[Information — start]

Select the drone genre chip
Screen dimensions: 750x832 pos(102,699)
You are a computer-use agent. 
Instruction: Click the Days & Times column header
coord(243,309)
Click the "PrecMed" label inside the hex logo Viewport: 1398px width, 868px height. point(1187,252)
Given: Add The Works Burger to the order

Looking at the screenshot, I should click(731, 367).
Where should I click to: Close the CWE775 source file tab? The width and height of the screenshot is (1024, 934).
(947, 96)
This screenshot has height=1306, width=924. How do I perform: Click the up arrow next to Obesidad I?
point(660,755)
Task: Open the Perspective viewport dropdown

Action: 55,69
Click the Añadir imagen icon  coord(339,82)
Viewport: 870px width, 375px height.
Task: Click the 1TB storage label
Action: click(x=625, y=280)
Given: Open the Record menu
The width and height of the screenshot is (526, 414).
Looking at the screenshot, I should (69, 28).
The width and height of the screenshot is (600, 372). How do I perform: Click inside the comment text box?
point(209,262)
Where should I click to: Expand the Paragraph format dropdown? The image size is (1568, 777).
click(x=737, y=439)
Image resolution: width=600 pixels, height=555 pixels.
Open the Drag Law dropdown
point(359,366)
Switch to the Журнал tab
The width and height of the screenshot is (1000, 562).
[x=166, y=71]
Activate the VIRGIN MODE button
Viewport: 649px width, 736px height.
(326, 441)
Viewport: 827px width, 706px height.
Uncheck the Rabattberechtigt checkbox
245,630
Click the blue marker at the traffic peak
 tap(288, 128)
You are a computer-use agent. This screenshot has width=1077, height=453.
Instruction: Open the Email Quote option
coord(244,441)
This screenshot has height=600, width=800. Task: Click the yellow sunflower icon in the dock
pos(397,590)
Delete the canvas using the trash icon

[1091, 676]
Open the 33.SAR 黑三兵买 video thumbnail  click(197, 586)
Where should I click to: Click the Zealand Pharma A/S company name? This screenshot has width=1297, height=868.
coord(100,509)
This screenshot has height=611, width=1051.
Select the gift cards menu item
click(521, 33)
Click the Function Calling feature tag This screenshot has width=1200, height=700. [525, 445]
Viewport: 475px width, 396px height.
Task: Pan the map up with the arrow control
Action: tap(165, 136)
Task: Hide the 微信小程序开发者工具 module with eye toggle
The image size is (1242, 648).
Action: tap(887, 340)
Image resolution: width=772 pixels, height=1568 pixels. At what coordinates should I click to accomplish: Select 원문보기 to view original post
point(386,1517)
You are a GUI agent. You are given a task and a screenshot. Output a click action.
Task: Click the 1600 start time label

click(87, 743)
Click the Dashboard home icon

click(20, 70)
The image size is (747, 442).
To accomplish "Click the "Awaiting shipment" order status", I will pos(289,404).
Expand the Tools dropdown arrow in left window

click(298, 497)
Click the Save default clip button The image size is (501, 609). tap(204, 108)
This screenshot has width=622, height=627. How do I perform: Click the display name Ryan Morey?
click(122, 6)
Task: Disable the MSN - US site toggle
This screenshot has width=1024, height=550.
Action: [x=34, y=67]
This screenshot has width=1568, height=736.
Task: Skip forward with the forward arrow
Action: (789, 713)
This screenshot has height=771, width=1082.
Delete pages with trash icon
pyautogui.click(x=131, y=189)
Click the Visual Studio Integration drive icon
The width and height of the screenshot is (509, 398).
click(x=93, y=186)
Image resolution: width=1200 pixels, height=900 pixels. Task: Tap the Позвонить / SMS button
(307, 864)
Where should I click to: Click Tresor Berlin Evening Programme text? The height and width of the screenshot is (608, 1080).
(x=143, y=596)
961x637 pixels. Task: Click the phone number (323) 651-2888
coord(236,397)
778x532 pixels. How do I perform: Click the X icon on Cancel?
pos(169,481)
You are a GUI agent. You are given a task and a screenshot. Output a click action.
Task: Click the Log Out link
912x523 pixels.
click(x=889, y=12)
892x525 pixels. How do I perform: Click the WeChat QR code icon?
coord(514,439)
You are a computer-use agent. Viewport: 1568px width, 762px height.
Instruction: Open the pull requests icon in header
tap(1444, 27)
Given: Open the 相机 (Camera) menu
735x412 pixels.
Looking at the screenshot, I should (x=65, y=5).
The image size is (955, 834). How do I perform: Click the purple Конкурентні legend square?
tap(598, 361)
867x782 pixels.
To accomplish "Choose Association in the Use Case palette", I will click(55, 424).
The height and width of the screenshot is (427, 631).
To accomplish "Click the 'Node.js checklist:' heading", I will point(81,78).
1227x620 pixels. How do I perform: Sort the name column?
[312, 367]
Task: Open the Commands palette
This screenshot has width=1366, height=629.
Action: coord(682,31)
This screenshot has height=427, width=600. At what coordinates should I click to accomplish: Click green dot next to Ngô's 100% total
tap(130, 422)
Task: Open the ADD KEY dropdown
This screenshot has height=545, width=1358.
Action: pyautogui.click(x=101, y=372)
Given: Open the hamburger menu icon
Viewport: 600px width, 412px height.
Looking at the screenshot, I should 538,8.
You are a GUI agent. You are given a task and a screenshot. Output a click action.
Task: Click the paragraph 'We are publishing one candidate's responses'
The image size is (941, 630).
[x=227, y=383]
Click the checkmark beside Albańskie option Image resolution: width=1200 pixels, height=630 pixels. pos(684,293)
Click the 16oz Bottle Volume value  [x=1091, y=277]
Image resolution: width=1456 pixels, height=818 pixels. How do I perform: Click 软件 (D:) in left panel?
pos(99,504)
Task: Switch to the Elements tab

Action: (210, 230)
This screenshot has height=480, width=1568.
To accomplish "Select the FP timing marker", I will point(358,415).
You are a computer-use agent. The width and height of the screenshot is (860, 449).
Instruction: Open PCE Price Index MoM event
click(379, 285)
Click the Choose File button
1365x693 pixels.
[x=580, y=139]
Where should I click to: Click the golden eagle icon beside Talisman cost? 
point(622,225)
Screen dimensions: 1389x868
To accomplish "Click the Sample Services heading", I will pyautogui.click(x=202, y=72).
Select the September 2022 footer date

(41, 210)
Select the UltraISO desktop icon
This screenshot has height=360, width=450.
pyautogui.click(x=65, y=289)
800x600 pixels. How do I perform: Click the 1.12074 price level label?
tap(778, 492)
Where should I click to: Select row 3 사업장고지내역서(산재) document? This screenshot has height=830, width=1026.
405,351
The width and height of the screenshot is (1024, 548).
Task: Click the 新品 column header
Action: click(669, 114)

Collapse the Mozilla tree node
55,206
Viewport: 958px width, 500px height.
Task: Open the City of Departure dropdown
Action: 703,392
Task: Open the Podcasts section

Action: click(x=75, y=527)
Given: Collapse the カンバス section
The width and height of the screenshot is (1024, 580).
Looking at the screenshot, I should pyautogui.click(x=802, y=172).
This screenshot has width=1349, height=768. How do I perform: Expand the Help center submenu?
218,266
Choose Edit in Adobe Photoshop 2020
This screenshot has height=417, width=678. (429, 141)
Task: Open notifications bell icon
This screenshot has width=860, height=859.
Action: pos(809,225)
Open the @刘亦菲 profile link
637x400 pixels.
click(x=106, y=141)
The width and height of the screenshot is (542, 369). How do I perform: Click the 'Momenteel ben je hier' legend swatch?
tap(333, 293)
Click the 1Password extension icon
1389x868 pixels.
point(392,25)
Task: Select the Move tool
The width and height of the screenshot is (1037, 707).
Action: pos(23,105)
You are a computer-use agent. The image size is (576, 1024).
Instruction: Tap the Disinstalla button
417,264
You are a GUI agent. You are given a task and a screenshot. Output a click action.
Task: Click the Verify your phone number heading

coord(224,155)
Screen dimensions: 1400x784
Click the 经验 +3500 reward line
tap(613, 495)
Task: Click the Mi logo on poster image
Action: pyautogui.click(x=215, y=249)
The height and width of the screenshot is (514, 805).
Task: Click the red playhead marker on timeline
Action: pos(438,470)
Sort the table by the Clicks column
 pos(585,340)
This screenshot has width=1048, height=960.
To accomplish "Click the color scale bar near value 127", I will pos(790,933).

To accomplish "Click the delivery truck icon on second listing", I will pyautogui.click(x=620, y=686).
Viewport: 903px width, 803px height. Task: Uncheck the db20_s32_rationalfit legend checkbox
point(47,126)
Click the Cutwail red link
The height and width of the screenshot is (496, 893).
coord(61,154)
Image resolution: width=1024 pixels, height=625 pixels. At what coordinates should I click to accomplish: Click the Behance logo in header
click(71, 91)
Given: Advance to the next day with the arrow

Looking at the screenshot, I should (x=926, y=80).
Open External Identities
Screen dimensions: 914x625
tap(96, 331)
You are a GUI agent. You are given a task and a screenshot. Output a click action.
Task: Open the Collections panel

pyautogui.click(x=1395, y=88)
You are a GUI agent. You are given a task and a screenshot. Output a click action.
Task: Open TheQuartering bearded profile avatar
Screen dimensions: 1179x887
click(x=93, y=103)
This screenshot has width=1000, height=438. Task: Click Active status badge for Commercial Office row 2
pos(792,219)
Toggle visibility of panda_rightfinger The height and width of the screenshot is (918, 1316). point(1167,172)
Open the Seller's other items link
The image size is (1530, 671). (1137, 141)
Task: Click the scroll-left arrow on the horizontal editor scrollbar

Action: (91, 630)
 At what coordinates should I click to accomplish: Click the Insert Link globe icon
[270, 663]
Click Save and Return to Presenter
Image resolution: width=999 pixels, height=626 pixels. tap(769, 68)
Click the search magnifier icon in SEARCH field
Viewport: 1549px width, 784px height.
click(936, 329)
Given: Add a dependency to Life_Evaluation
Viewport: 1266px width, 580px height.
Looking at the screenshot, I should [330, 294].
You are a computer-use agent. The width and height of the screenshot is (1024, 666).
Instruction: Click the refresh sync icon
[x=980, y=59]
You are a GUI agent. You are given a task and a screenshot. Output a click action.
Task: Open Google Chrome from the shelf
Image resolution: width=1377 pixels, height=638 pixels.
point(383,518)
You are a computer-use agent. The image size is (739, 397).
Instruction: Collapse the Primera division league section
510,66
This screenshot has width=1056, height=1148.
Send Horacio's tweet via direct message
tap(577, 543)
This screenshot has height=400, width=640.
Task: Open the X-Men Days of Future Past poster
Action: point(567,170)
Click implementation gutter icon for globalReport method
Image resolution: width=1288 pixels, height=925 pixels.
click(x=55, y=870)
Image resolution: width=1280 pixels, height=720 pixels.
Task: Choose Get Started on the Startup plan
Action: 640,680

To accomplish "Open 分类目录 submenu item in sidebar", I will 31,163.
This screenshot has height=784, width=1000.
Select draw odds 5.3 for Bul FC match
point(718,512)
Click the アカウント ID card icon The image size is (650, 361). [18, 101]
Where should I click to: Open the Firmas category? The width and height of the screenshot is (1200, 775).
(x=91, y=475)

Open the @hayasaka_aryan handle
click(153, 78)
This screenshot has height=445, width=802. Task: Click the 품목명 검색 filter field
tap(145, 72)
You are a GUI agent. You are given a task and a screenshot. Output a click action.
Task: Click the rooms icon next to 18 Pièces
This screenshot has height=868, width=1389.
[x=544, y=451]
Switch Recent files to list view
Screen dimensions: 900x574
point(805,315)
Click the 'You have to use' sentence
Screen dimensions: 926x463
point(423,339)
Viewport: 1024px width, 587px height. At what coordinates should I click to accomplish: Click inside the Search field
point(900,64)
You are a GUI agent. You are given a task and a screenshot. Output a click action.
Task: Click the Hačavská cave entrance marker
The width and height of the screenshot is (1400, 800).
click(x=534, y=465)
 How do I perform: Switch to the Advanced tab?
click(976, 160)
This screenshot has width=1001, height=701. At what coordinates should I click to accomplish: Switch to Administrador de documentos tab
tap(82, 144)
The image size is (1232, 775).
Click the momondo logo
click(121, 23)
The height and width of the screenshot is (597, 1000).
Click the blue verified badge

[Information — finish]

* [Assignment]:
Go through the listing above, count the lines that contain "profile", and state that number alone.

* [Task output]:
2